EXERCISE DETAILS –
Without changing anything, reproduce every record below.

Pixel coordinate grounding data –
++++++

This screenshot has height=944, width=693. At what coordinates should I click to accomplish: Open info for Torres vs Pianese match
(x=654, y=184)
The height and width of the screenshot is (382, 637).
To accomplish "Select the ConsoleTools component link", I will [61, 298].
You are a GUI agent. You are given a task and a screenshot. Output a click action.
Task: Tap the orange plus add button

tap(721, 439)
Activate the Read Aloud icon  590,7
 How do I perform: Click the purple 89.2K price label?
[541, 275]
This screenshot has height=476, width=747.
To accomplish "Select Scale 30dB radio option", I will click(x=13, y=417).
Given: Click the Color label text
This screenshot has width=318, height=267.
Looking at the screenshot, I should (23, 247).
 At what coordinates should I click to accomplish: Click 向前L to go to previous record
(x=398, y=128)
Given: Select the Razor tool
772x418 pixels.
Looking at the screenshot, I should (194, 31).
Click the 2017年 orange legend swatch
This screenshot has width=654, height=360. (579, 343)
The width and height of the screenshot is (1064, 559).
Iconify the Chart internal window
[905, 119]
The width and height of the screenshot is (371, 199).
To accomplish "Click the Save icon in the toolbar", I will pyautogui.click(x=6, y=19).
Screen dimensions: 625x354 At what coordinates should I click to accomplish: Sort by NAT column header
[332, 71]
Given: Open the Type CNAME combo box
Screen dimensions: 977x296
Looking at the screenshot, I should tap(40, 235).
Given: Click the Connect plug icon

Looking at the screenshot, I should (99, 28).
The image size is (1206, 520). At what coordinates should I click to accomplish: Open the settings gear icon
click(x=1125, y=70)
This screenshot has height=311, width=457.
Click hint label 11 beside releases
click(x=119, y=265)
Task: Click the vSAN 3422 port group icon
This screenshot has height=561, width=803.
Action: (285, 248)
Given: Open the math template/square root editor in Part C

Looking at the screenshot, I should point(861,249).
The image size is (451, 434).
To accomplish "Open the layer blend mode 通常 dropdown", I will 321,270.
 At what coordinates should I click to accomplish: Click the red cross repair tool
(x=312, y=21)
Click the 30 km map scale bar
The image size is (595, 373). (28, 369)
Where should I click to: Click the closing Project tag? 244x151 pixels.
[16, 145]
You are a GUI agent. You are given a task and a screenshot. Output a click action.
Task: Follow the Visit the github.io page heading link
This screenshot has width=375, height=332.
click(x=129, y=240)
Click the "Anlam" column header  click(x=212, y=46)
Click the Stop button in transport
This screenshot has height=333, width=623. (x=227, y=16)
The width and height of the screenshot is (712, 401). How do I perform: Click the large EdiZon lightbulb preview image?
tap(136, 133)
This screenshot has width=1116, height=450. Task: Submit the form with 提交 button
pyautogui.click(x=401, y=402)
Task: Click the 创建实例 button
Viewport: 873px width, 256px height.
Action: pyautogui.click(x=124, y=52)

++++++

WORKED SOLUTION –
This screenshot has height=944, width=693. At what coordinates should I click to accomplish: Open info for Torres vs Pianese match
(x=654, y=184)
The height and width of the screenshot is (382, 637).
To accomplish "Select the ConsoleTools component link", I will [61, 298].
You are a GUI agent. You are given a task and a screenshot. Output a click action.
Task: Tap the orange plus add button

tap(721, 439)
Activate the Read Aloud icon  590,7
 How do I perform: Click the purple 89.2K price label?
[541, 275]
This screenshot has height=476, width=747.
To accomplish "Select Scale 30dB radio option", I will click(x=13, y=417).
Given: Click the Color label text
This screenshot has width=318, height=267.
Looking at the screenshot, I should (23, 247).
 At what coordinates should I click to accomplish: Click 向前L to go to previous record
(x=398, y=128)
Given: Select the Razor tool
772x418 pixels.
Looking at the screenshot, I should (194, 31).
Click the 2017年 orange legend swatch
This screenshot has width=654, height=360. (579, 343)
The width and height of the screenshot is (1064, 559).
Iconify the Chart internal window
[905, 119]
The width and height of the screenshot is (371, 199).
To accomplish "Click the Save icon in the toolbar", I will pyautogui.click(x=6, y=19).
Screen dimensions: 625x354 At what coordinates should I click to accomplish: Sort by NAT column header
[332, 71]
Given: Open the Type CNAME combo box
Screen dimensions: 977x296
Looking at the screenshot, I should tap(40, 235).
Given: Click the Connect plug icon

Looking at the screenshot, I should (99, 28).
The image size is (1206, 520). At what coordinates should I click to accomplish: Open the settings gear icon
click(x=1125, y=70)
This screenshot has height=311, width=457.
Click hint label 11 beside releases
click(x=119, y=265)
Task: Click the vSAN 3422 port group icon
This screenshot has height=561, width=803.
Action: (285, 248)
Given: Open the math template/square root editor in Part C

Looking at the screenshot, I should point(861,249).
The image size is (451, 434).
To accomplish "Open the layer blend mode 通常 dropdown", I will 321,270.
 At what coordinates should I click to accomplish: Click the red cross repair tool
(x=312, y=21)
Click the 30 km map scale bar
The image size is (595, 373). (28, 369)
Where should I click to: Click the closing Project tag? 244x151 pixels.
[16, 145]
You are a GUI agent. You are given a task and a screenshot. Output a click action.
Task: Follow the Visit the github.io page heading link
This screenshot has width=375, height=332.
click(x=129, y=240)
Click the "Anlam" column header  click(x=212, y=46)
Click the Stop button in transport
This screenshot has height=333, width=623. (x=227, y=16)
The width and height of the screenshot is (712, 401). How do I perform: Click the large EdiZon lightbulb preview image?
tap(136, 133)
This screenshot has width=1116, height=450. Task: Submit the form with 提交 button
pyautogui.click(x=401, y=402)
Task: Click the 创建实例 button
Viewport: 873px width, 256px height.
Action: pyautogui.click(x=124, y=52)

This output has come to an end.